Добавить в цитаты Настройки чтения

Страница 81 из 103

— О, зачем так говорить? — возразил Фердинанд. — Всё к лучшему. Нам нужно шарлатанство, мы любим шарлатанство, мы не можем обойтись без шарлатанства. Немножко шарлатанства — и всё пойдет как по маслу, только оставьте нас в покое. — Высказав этот утешительный взгляд на вещи — символ веры бесчисленных Полипов, прикрываемый самыми разнообразными лозунгами, над которыми они сами смеются, — Фердинанд встал. Ничто не могло быть приятнее его чистосердечного и любезного обращения и истинно джентльменского уменья приноровиться к обстоятельствам его посещения.

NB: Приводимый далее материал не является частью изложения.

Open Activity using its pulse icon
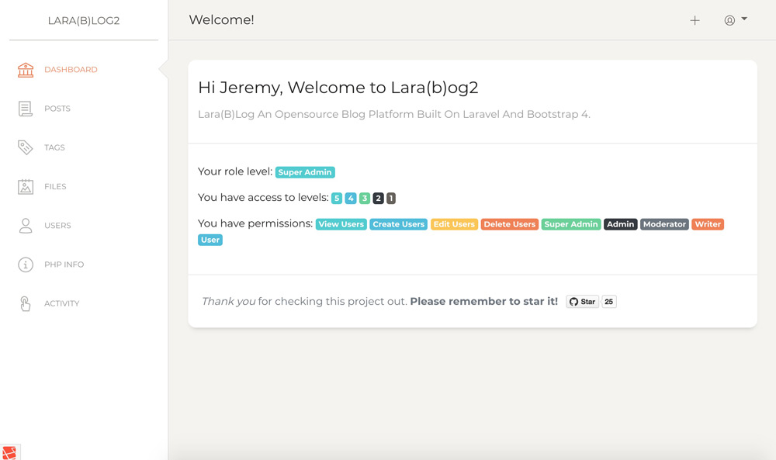The width and height of the screenshot is (776, 460). [26, 303]
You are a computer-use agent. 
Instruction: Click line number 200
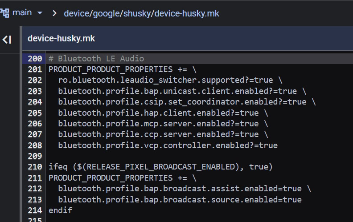[35, 59]
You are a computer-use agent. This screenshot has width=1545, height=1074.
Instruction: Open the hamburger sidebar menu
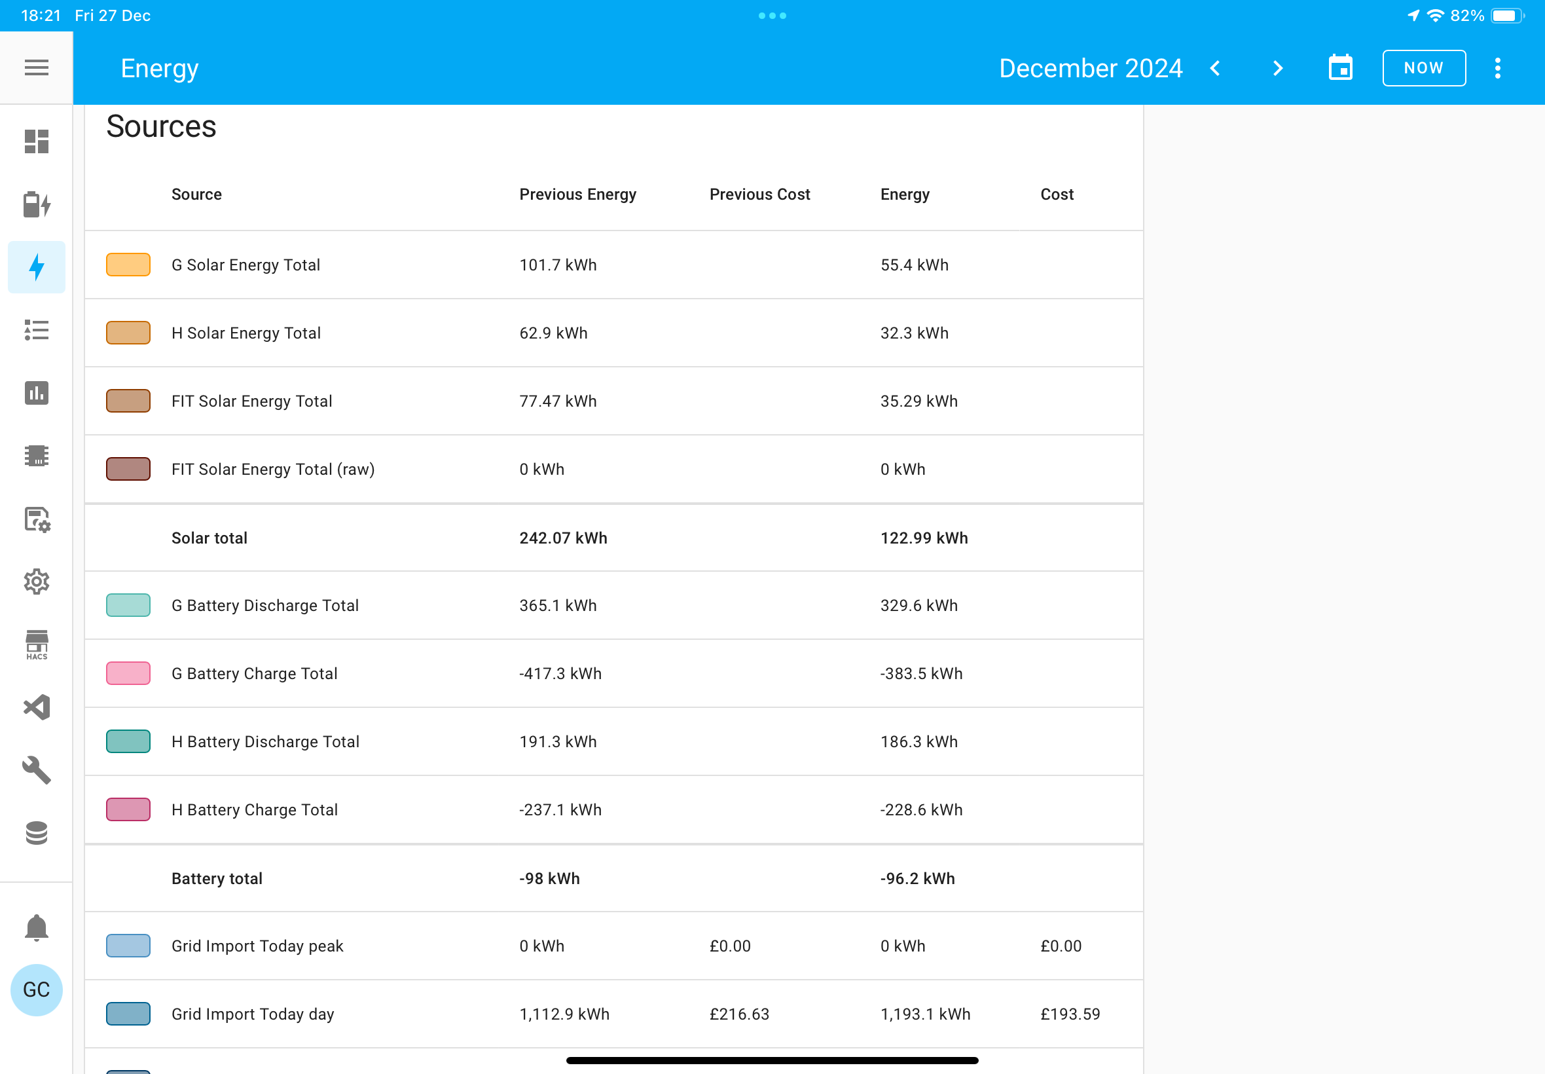36,68
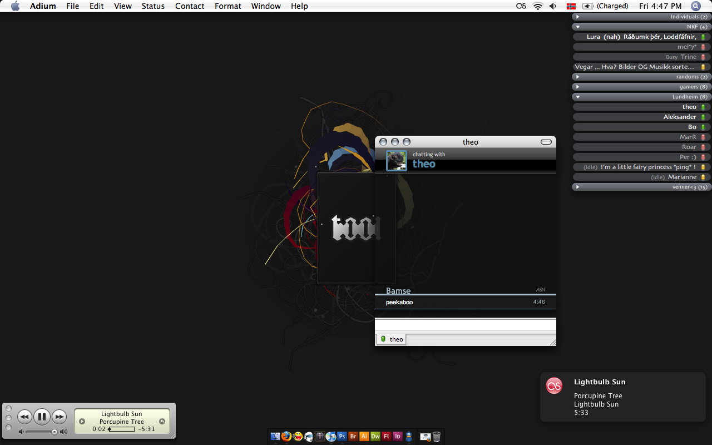Collapse the Lundheim contact group
Viewport: 712px width, 445px height.
click(578, 97)
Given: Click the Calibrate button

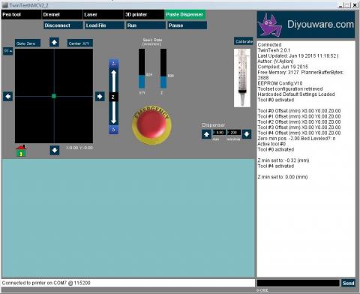Looking at the screenshot, I should tap(244, 41).
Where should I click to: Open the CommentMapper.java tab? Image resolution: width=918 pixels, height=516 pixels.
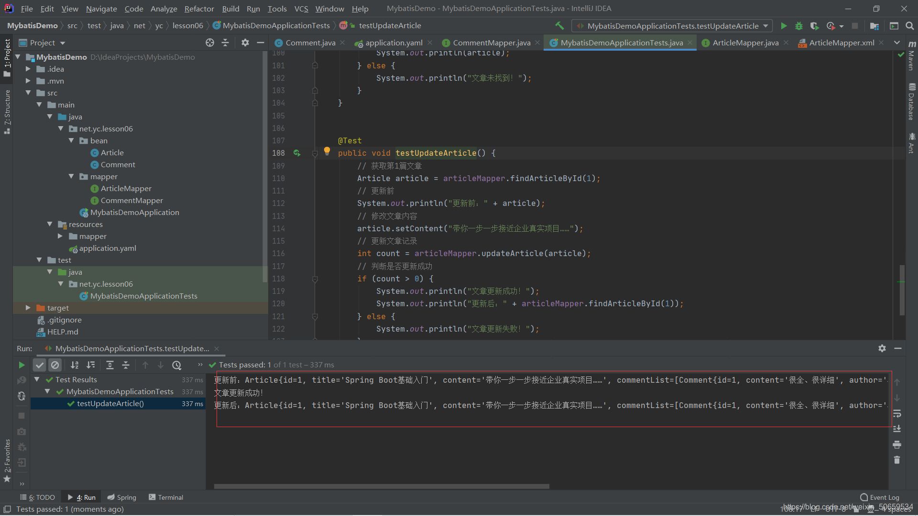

— Позвольте спросить, если это не будет нескромностью, — сказал он, когда Кленнэм пожал ему руку, с искренней благодарностью за его откровенность и добродушие, — правда ли, что наш знаменитый, всеми оплакиваемый Мердль — виновник ваших временных затруднений?

— Да, я один из многих, разоренных им людей.

— Умнейший, должно быть, малый, — заметил Фердинанд Полип.

Артур, не чувствуя охоты прославлять память покойного, промолчал.

— Отъявленный мошенник, конечно, — продолжал Фердинанд, — но умница! Нельзя не восхищаться таким молодцом. То-то, должно быть, был мастер по части шарлатанства! Такое знание людей, уменье их обойти, выжать из них всё, что нужно.

Со свойственной ему непринужденностью он дошел почти до искреннего восхищения.

— Надеюсь, — сказал Кленнэм, — что этот урок послужит на пользу другим.

— Дорогой мистер Кленнэм, — возразил Фердинанд со смехом, — какие у вас лучезарные надежды! Поверьте, что первый аферист с такими же способностями и искусством будет иметь такой же успех. Простите меня, но вы, кажется, не знаете, что люди — те же пчелы, которые слетаются, если начать бить в пустую кастрюльку. В этом весь секрет управления людьми. Уверьте их, что кастрюля — из драгоценного металла, — и дело в шляпе: на этом и зиждется власть людей, подобных нашему оплакиваемому покойнику. Бывают, конечно, исключительные случаи, — вежливо прибавил Фердинанд, — когда люди попадаются в ловушку, руководясь гораздо лучшими побуждениями; мне даже незачем ходить далеко за примером, но эти исключения не изменяют правила. Прощайте. Надеюсь, что при следующей нашей встрече эта мимолетная тучка исчезнет с вашего горизонта. Не провожайте меня; я знаю дорогу. До свидания!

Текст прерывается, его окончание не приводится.